Nest im Garten oder am Haus – worauf achten
Im Garten verraten sich Bodennester oft nur durch ein unscheinbares Loch mit regem Flugverkehr, etwa unter einer Hecke, einem Steinhaufen oder im Rasen. Hier genügt es meist, den Bereich für die Saison weiträumig zu umgehen und nicht mit dem Rasenmäher oder der Motorsense direkt darüberzufahren. Am Haus sitzt das Nest dagegen häufig in Hohlräumen, an die man ohnehin nicht herankommt – etwa im Rollladenkasten oder hinter der Verschalung. In beiden Fällen gilt: Erschütterungen, Klopfen und das Verschließen des Eingangs vermeiden, denn das reizt die sonst friedlichen Tiere unnötig.
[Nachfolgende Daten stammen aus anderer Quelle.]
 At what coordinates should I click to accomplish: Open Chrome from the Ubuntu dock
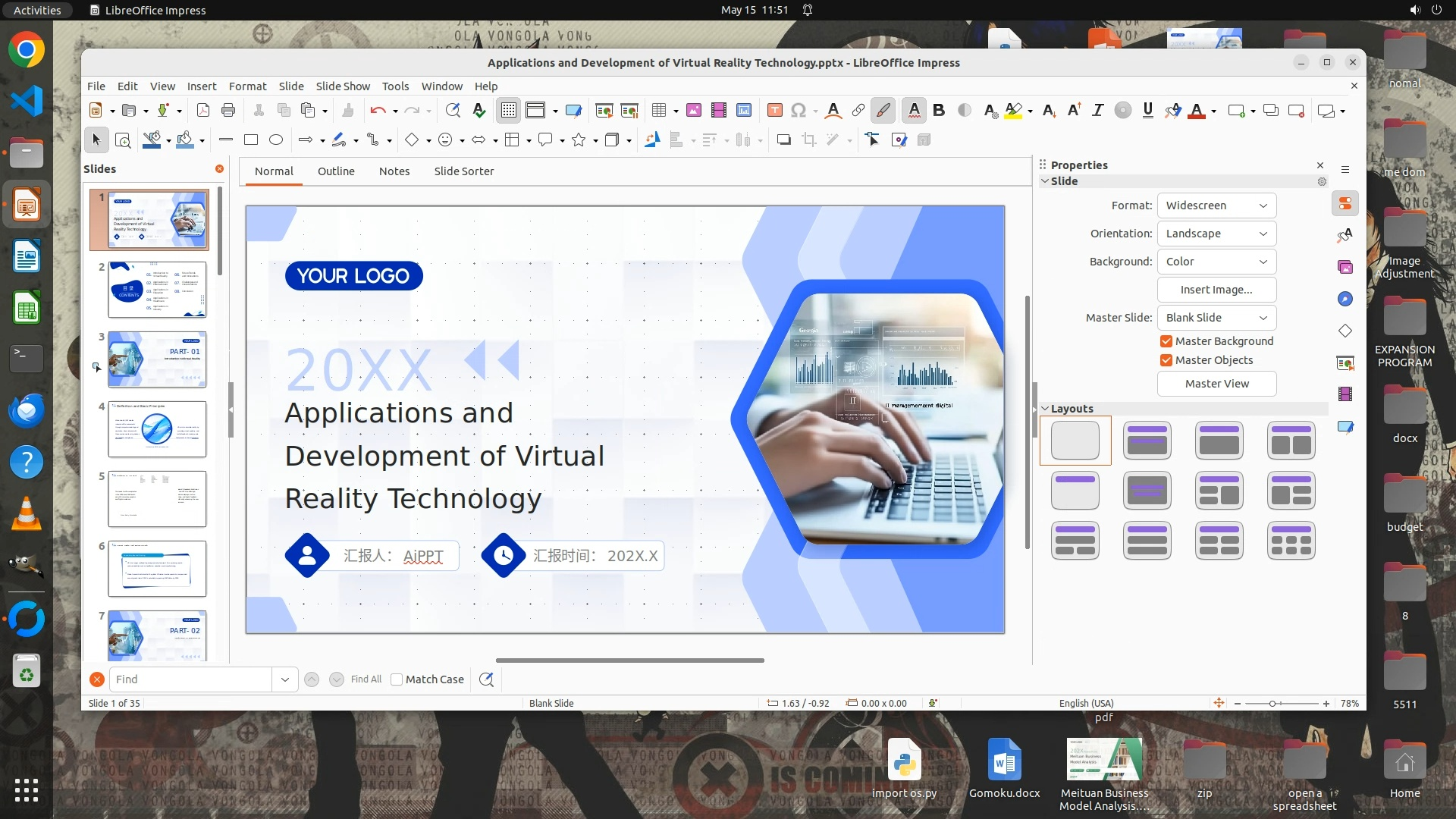tap(27, 50)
Was tun, wenn Sie ein Nest gefunden haben?
Hummeln stehen unter Naturschutz, ihr Nest darf nicht eigenmächtig entfernt werden. Da ein Volk ohnehin nur einen Sommer besteht, ist Dulden fast immer die beste Lösung. Welche Anzeichen auf ein verstecktes Nest hindeuten, fasst der Beitrag Anzeichen für ein Hummelnest am Haus zusammen. Sitzt das Nest an einer wirklich störenden Stelle, kommt nur eine fachgerechte Umsiedlung mit Genehmigung der Naturschutzbehörde infrage.
Häufige Fragen
Wie sieht ein Hummelnest aus?
Es besteht aus unregelmäßigen, kugeligen Wachstöpfchen, in denen Pollen, Nektar und Brut lagern. Diese sind meist in einem dunklen Hohlraum oder unter Moos verborgen und von außen kaum sichtbar.
Wo nisten Hummeln am häufigsten?
Die häufige Erdhummel nistet unterirdisch in verlassenen Mäuse- oder Maulwurfgängen. Am Gebäude werden Rollladenkästen, Mauerspalten und Hohlräume hinter Verschalungen genutzt, andere Arten auch Nistkästen.
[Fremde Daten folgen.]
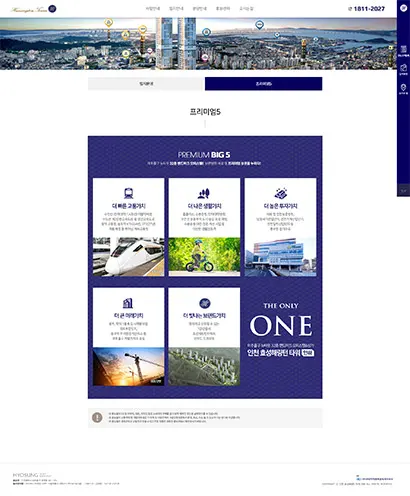This screenshot has height=496, width=410.
Task: Click the train icon on first card
Action: [x=128, y=193]
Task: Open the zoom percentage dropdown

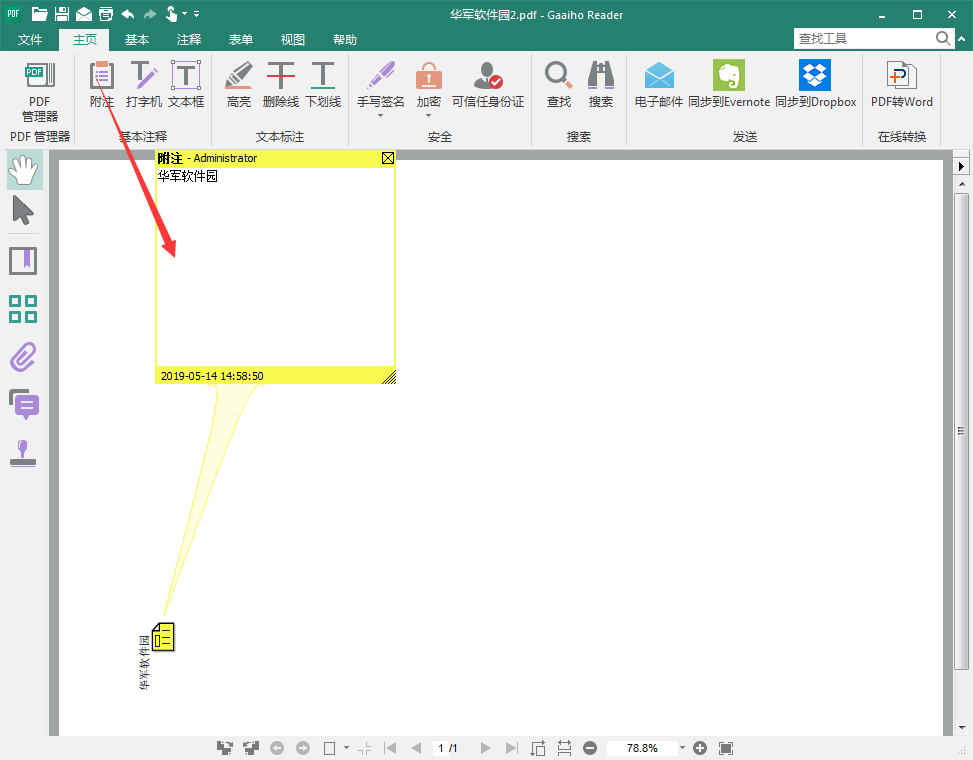Action: tap(681, 747)
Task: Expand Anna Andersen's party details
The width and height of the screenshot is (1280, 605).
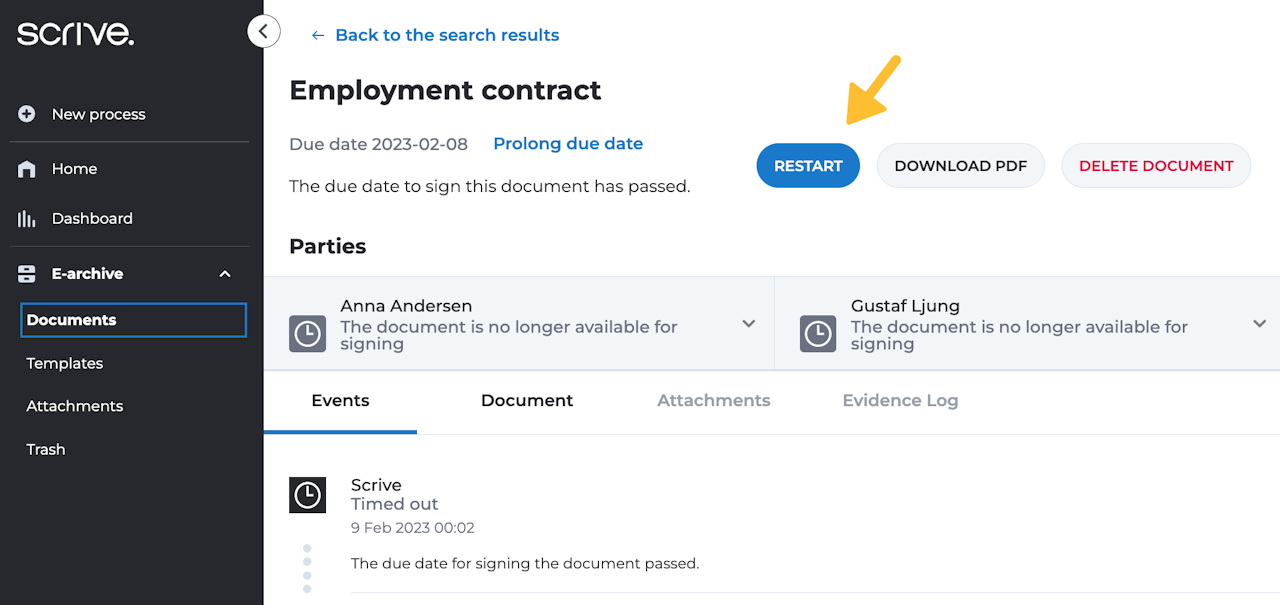Action: [x=748, y=323]
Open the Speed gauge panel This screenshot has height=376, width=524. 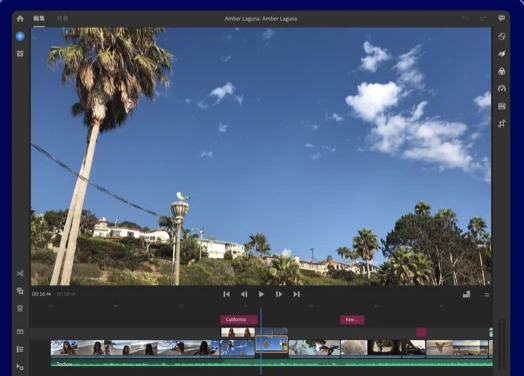point(502,89)
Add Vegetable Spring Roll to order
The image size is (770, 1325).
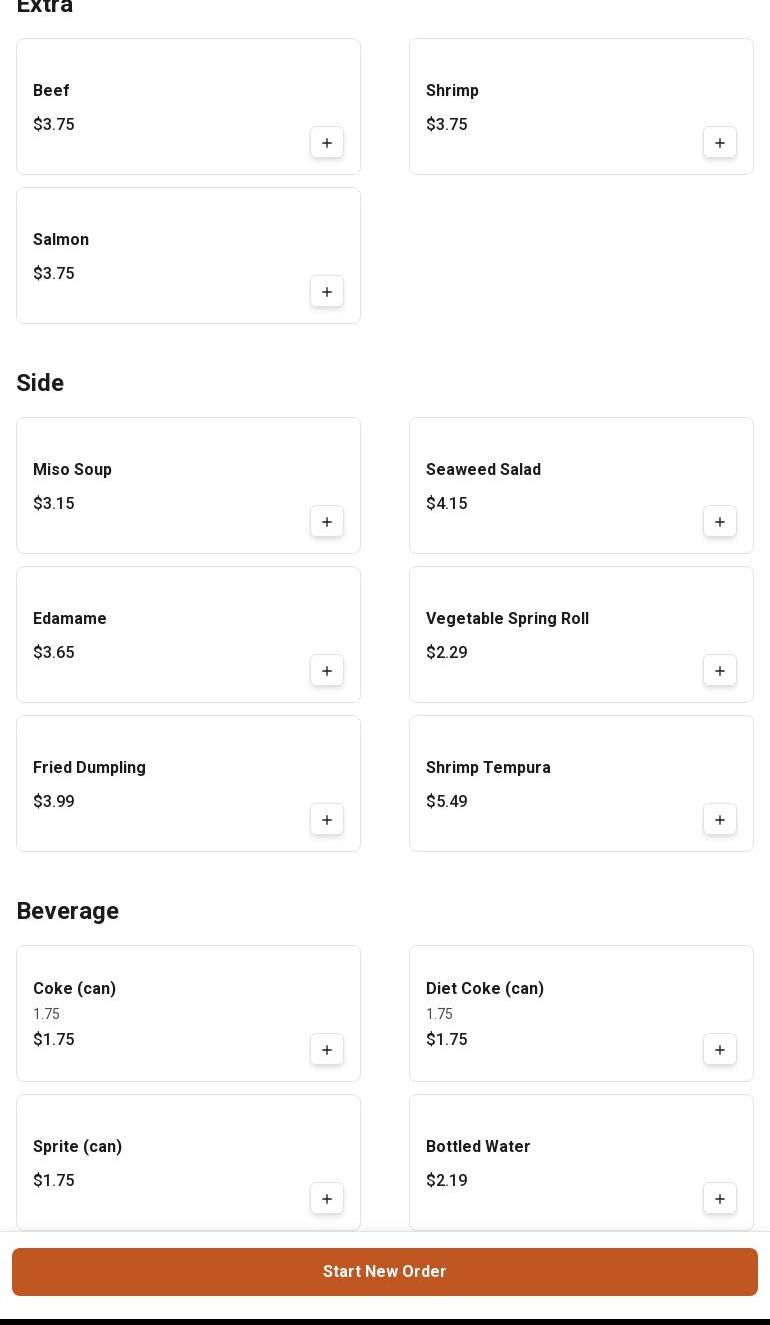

Wie groß wird ein Hummelnest?
Ein reifes Volk umfasst je nach Art nur etwa 50 bis 600 Tiere und bleibt damit klein. Das Nest selbst ist deutlich kompakter als ein Wespen- oder Bienennest.
Wie unterscheide ich Hummelnest und Wespennest?
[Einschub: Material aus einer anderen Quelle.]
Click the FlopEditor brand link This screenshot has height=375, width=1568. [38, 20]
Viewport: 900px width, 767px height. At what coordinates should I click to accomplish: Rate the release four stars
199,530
Ein Wespennest ist eine sichtbare graue Papierwabe, ein Hummelnest besteht aus versteckten Wachstöpfchen ohne Papierstruktur. Außerdem ist der Flugverkehr bei Hummeln gemächlicher und brummender.
Darf ich ein gefundenes Hummelnest entfernen?
Nein. Hummeln sind besonders geschützt, das Entfernen oder Zerstören des Nestes ist ohne Ausnahmegenehmigung der Naturschutzbehörde verboten und kann mit Bußgeldern geahndet werden.